*** Records for this task Section Begins ***
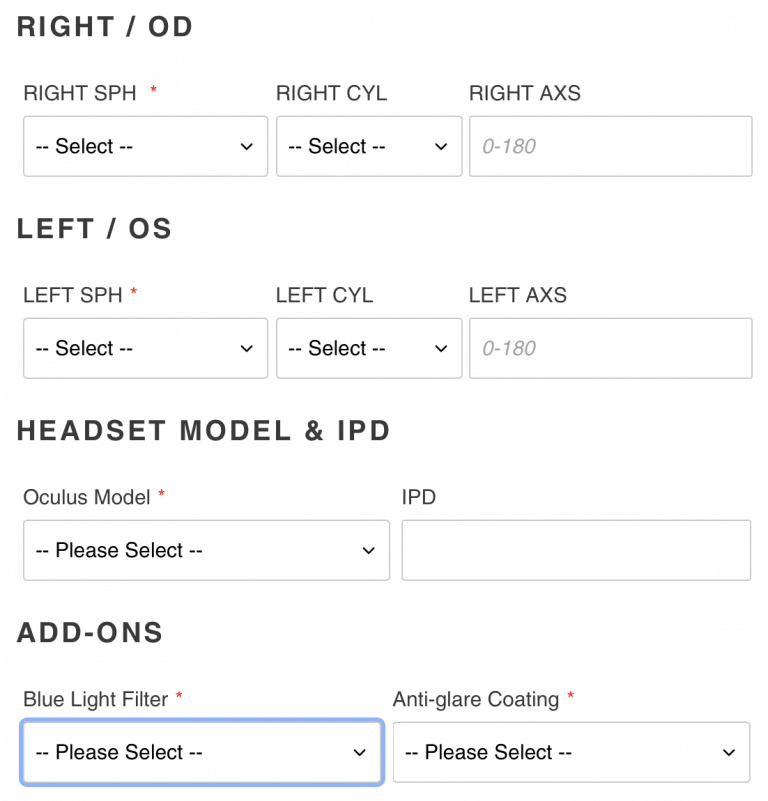Image resolution: width=768 pixels, height=801 pixels.
Task: Click the HEADSET MODEL & IPD heading
Action: [204, 430]
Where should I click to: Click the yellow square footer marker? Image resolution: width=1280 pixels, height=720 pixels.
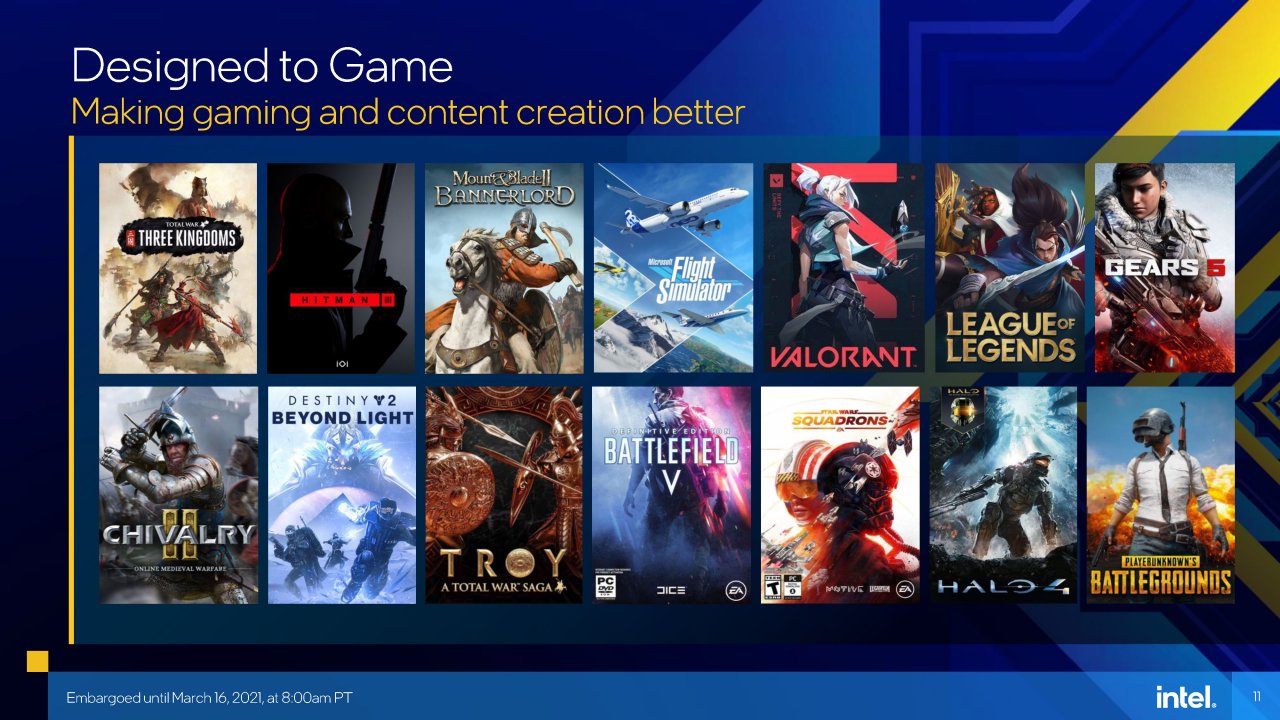(37, 661)
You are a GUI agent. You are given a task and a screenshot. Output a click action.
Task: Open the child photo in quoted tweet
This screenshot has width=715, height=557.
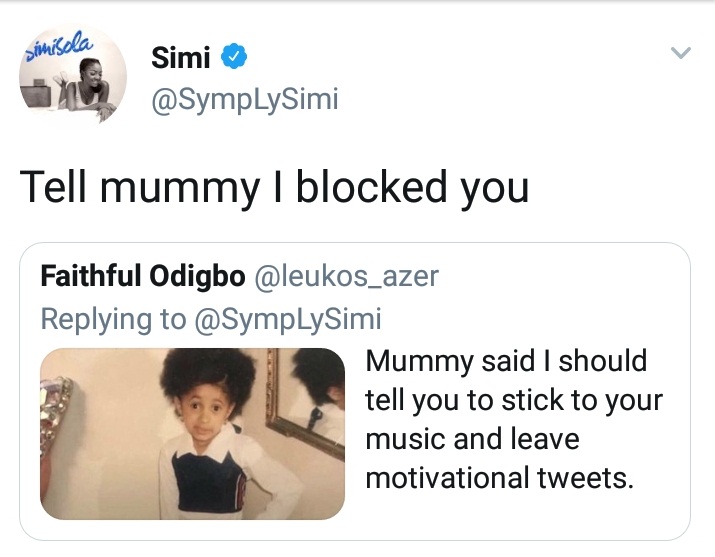[x=192, y=433]
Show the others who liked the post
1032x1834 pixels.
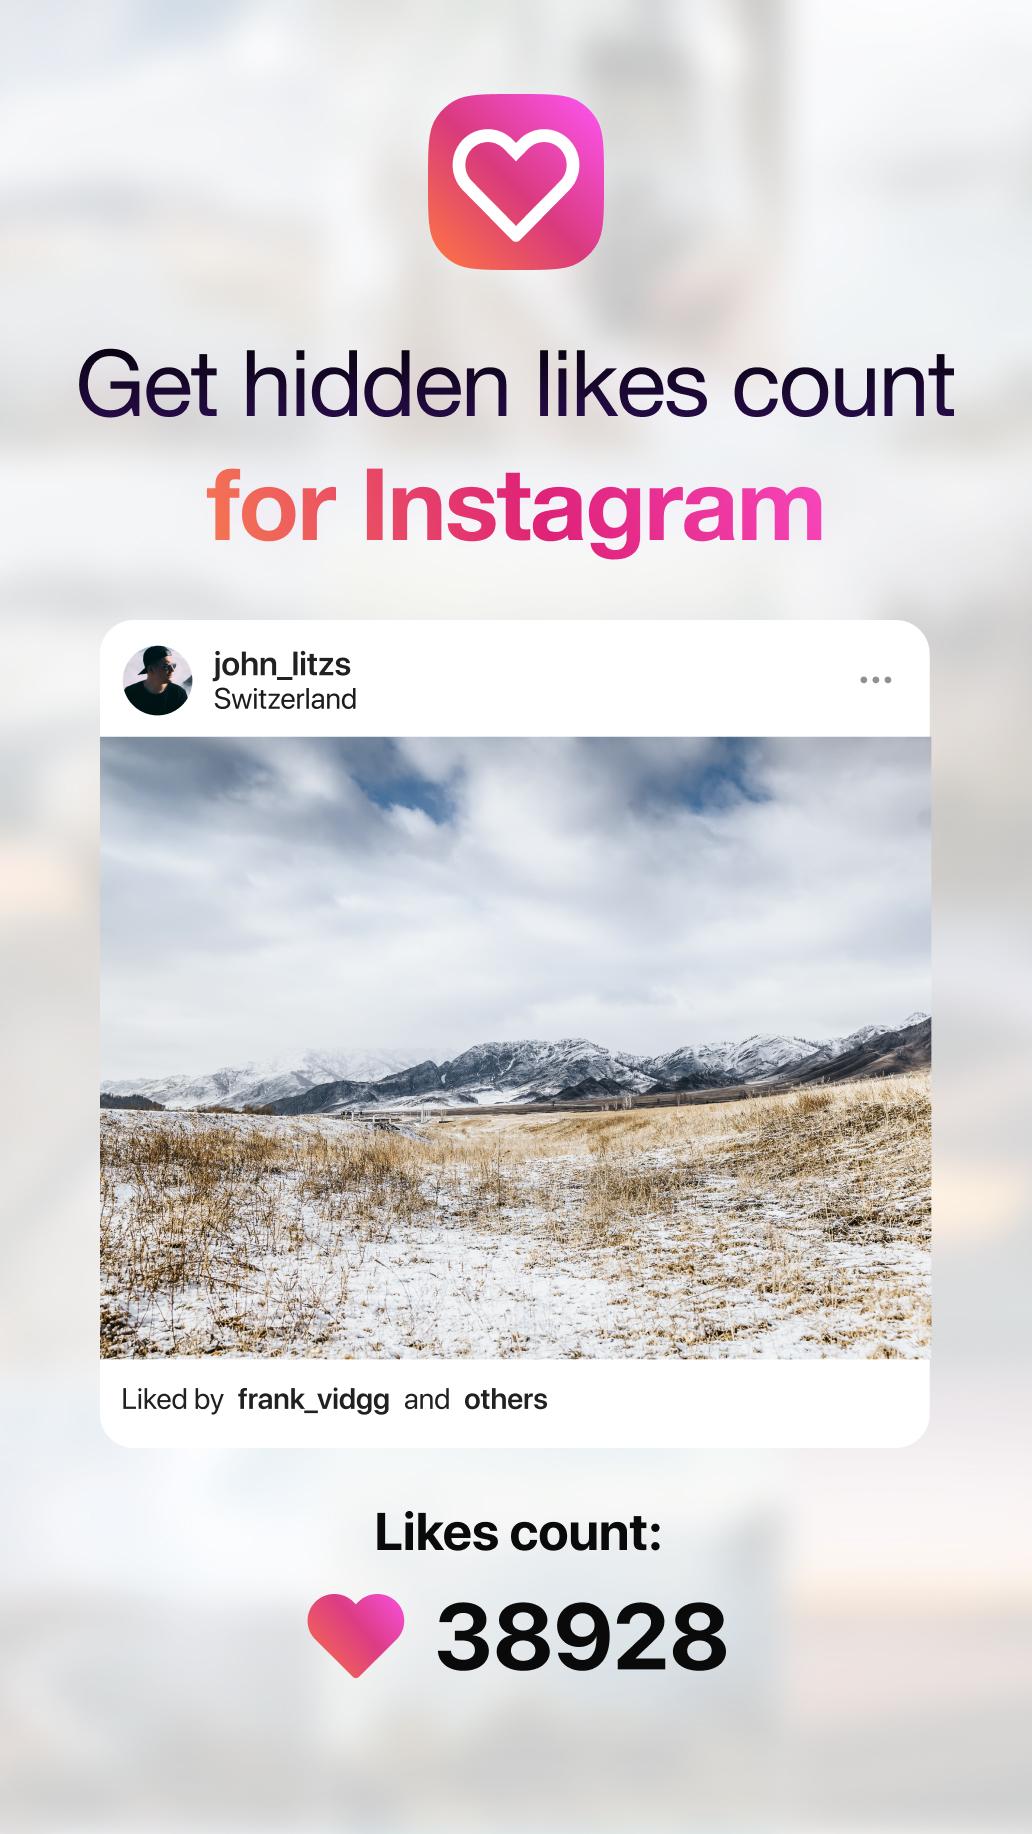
*** Records for this task Section Ends ***
• **Exercise goal**:
What must be output is the exact run of lines from the one holding "Show the others who liked the post" through the end of the entries above, both ends included, minus the pictures.

• **Completed exercise**:
Show the others who liked the post
1032x1834 pixels.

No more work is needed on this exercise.